### STATED GOAL 1:
Return the stretch from "Carleton had 16" through "and tier’s finals." in the volleyball nationals text, word for word.

### TEXT EXTRACT:
───

Carleton had 16 courts, and luck was with us that the age group drew the late afternoon and evening, while U-18 got the 7:30 to 2 p.m. starts. Friday it was sweltering inside, on pads laid out on one of Carleton’s two indoor arenas, Saturday the same place, Sunday the other ice rink early match, and the finals in a monstrous fieldhouse. The U-18 men’s final was played in the main gym, more than 3,500 squeezed in and going nuts — or so I hear, being busy next door with a tad more seating available in our division’s and tier’s finals.

It was chaotic, it was pandemonium, it was bedlam, screaming and whistles and cheers for three days. Every court had kids in bright and sometimes garish uniforms, a few parents on folding chairs or occasionally sitting in a real spectator area with fixed seats, kids waiting for their match sitting and watching intently. Walk from venue to venue, it was packed with people standing in endless lines at the campus Tim Horton’s, fewer hitting the canteen with its healthy choices, zillions scanning a poster wall full of four-team pools and trying to decipher a colour-coded schedule to ferret out the implications of where and when they’d play the next day if they won or lost their next match.

We had a wonderful hour taking our cold pops down to the banks of the river within Carleton’s campus, sitting on a picnic table, and chatting with a friend from university 37 years ago. And having our son explain the rules and strategies to her, while six young women raced around their half of the court in the intricate madness that follows every serve through bump, set and hit.

We didn’t go to nationals when my son played U-18 in Abbotsford two years ago, or when my daughter played U-16 in Calgary last year, but all of us made the trip this time. The team was in a hotel, but we stayed just the other side of UOtt at one of the best bed and breakfasts I’ve ever experienced, a 1895 heritage house — you’ll find it at www.homesweetlandhome.ca.

But back to volleyball. Of the 60 teams in U-17 women, 10 were from Manitoba, not surprising proportionally if you’ve hung around volleyball for any time. The way the divisions and tiers broke down, by Sunday there were eight gold medals up for grabs just in U-17 women.

For our team’s young women who’ve been together since the December tryouts held right after high school varsity volleyball ended, they’ve made friends they’d likely never have met otherwise, the 10 players coming from seven or eight high schools. Yes, I will acknowledge that club volleyball at this level can be socioeconomically exclusionary, that it is for the children of the affluent or those willing to sacrifice — but it was worth every penny for both our kids, athletically and socially and yes, even educationally, and I’m open to anyone who wants to talk about how it can be opened up to help those who can’t afford upwards of $2,000 a season.

───

### STATED GOAL 2:
Add -6 to every coordinate in the answers of the rows, from the line that contains "Viewport: 1048px width, 489px height." through the end of the rows. Give only those lines again, requests included.

───

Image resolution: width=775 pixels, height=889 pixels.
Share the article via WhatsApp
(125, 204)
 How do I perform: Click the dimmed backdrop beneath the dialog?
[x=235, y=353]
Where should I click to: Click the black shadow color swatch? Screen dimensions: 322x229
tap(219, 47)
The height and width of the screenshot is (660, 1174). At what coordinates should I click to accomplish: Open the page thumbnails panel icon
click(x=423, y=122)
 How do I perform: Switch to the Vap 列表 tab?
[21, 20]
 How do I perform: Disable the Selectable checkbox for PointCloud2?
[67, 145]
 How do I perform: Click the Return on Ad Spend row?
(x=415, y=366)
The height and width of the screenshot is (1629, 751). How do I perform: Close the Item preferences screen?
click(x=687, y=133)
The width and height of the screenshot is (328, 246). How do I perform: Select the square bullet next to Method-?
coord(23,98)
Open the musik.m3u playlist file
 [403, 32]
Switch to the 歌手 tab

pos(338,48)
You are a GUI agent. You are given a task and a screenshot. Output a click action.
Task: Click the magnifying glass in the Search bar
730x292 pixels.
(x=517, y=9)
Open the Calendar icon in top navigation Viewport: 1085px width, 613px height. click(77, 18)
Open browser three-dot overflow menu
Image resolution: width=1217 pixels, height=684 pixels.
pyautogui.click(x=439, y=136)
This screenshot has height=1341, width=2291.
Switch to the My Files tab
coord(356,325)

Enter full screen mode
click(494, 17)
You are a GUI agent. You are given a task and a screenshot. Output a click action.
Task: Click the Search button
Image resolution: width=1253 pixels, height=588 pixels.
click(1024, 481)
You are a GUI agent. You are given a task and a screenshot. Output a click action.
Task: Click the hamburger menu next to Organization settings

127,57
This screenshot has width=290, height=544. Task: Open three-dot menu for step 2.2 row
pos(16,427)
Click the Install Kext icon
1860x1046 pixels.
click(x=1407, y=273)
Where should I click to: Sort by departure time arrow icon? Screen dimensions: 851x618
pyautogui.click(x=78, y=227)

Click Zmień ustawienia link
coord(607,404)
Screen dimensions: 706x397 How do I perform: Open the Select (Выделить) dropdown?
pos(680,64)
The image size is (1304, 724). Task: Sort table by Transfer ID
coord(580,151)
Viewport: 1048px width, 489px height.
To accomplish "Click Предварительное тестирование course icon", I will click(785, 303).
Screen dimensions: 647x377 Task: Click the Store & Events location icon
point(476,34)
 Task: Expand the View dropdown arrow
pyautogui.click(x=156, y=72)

───

### EXPECTED ANSWER 1:
Carleton had 16 courts, and luck was with us that the age group drew the late afternoon and evening, while U-18 got the 7:30 to 2 p.m. starts. Friday it was sweltering inside, on pads laid out on one of Carleton’s two indoor arenas, Saturday the same place, Sunday the other ice rink early match, and the finals in a monstrous fieldhouse. The U-18 men’s final was played in the main gym, more than 3,500 squeezed in and going nuts — or so I hear, being busy next door with a tad more seating available in our division’s and tier’s finals.

### EXPECTED ANSWER 2:
Viewport: 1048px width, 489px height.
To accomplish "Click Предварительное тестирование course icon", I will click(779, 297).
Screen dimensions: 647x377 Task: Click the Store & Events location icon
point(470,28)
 Task: Expand the View dropdown arrow
pyautogui.click(x=150, y=66)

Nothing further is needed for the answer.